> _Requirements_:
Copy out word for word the lines of the records from the one containing "has width=1456, height=819." through the end of the records, including both ends. Leave the pictures out.

> _Raw records_:
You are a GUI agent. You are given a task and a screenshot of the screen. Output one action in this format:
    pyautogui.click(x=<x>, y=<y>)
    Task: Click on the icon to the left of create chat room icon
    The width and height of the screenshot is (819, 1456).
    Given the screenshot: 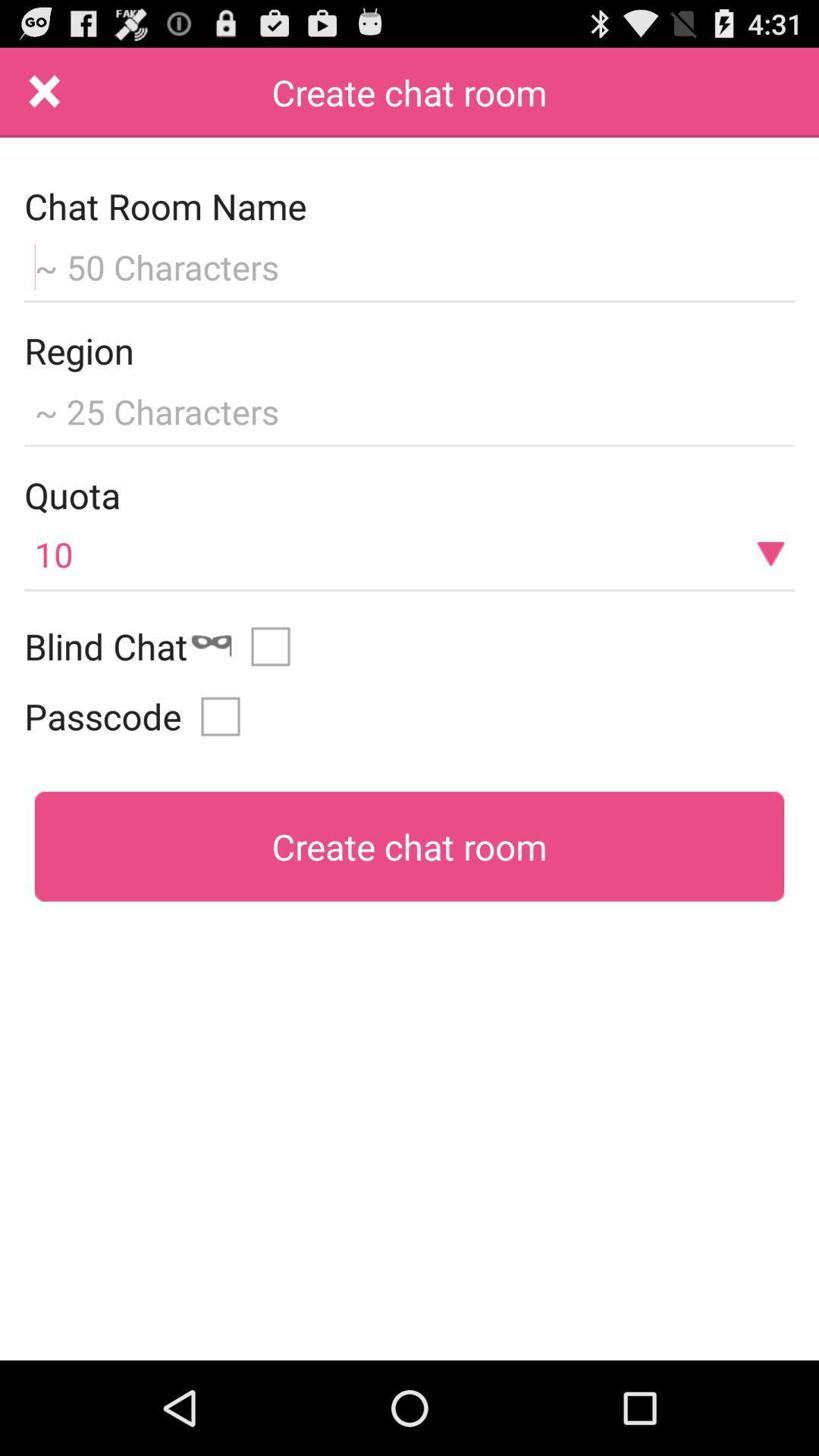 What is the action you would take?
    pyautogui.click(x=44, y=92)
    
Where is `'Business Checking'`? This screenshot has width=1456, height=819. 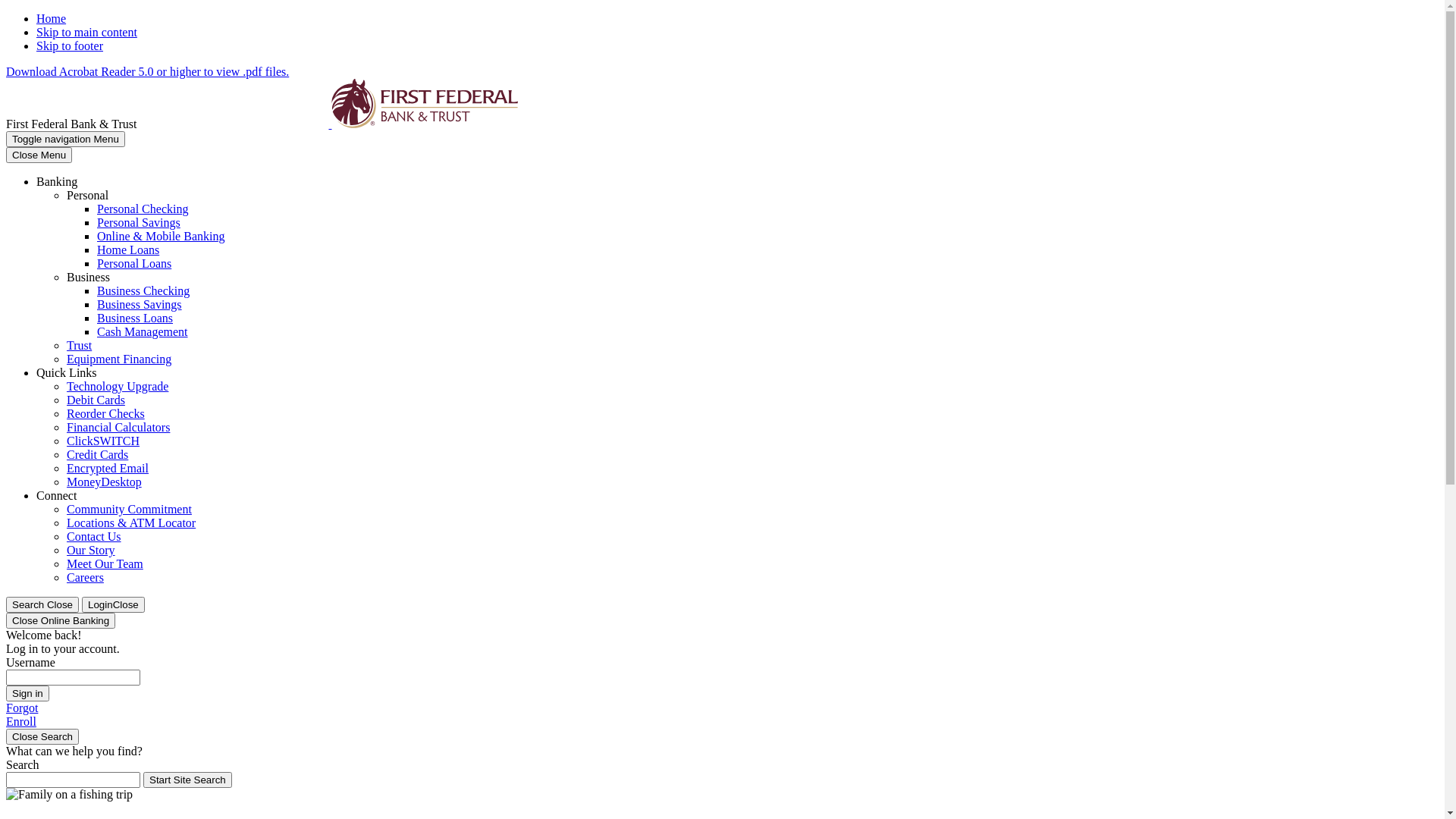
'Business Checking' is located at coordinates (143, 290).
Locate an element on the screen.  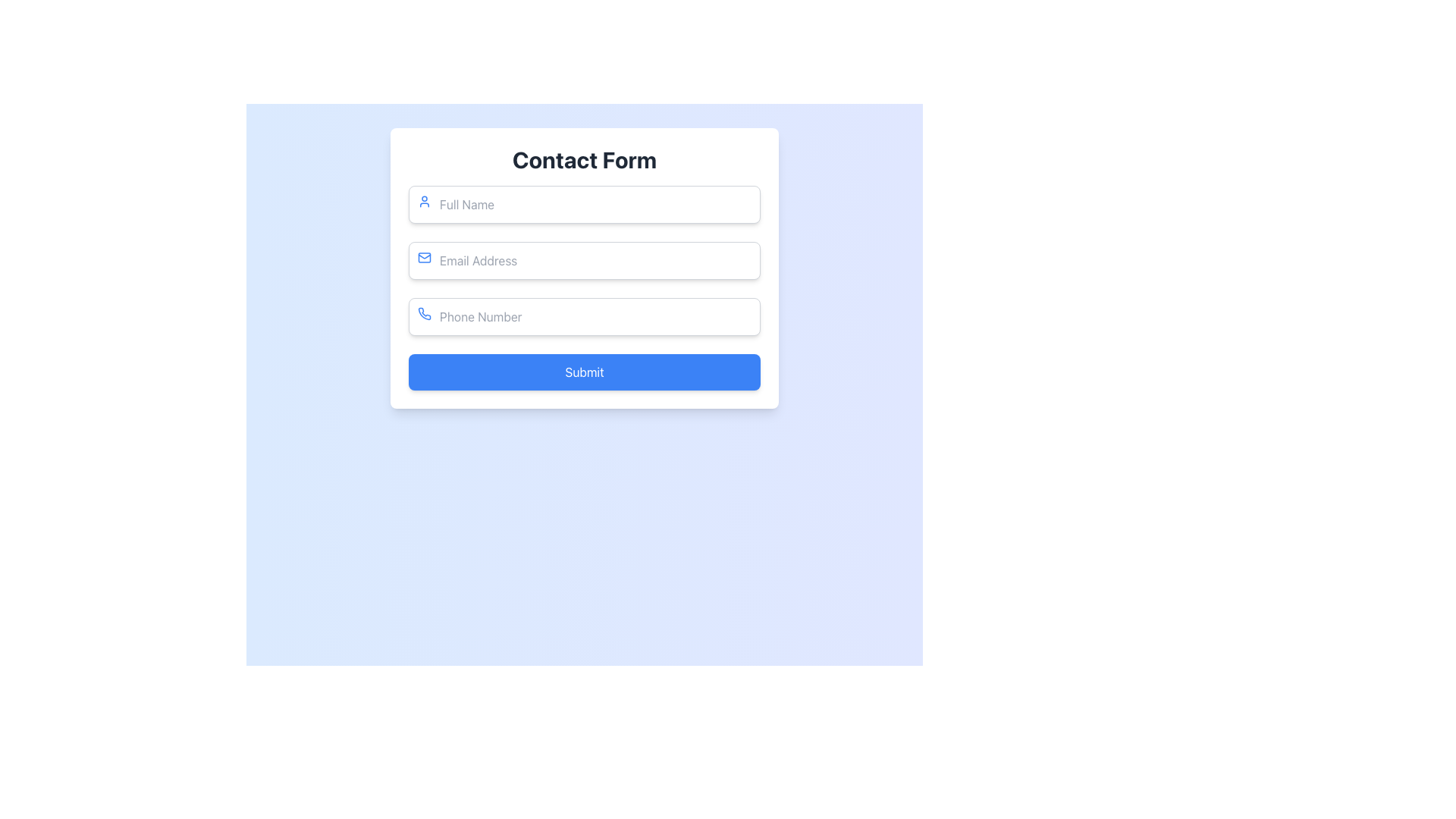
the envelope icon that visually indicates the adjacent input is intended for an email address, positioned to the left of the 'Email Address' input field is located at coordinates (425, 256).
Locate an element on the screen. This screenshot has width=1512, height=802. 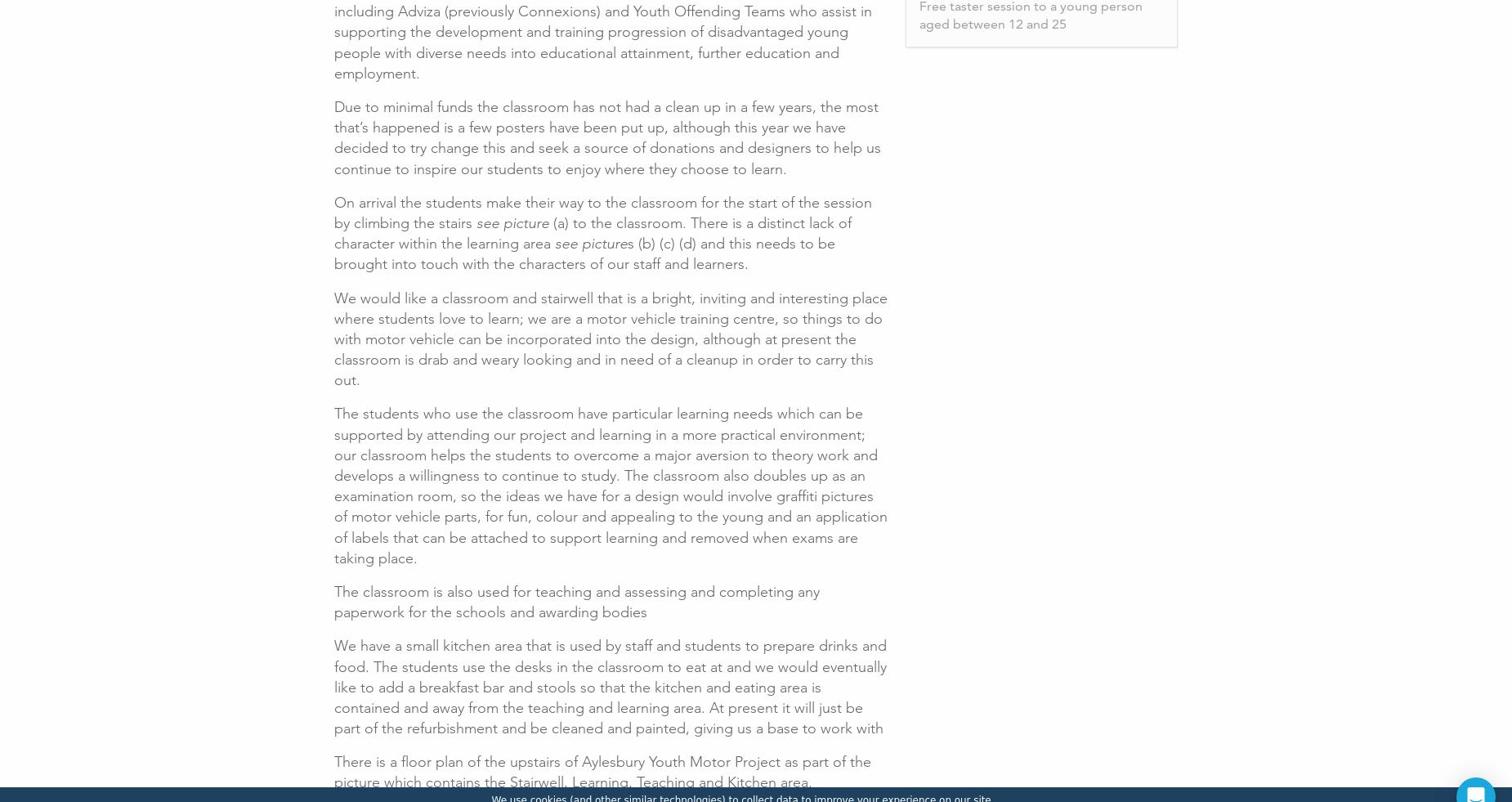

> _Result below_:
Where is `'Business Checking'`? This screenshot has width=1456, height=819. 
'Business Checking' is located at coordinates (143, 290).
Locate an element on the screen.  
the envelope icon that visually indicates the adjacent input is intended for an email address, positioned to the left of the 'Email Address' input field is located at coordinates (425, 256).
Locate an element on the screen. This screenshot has width=1512, height=802. 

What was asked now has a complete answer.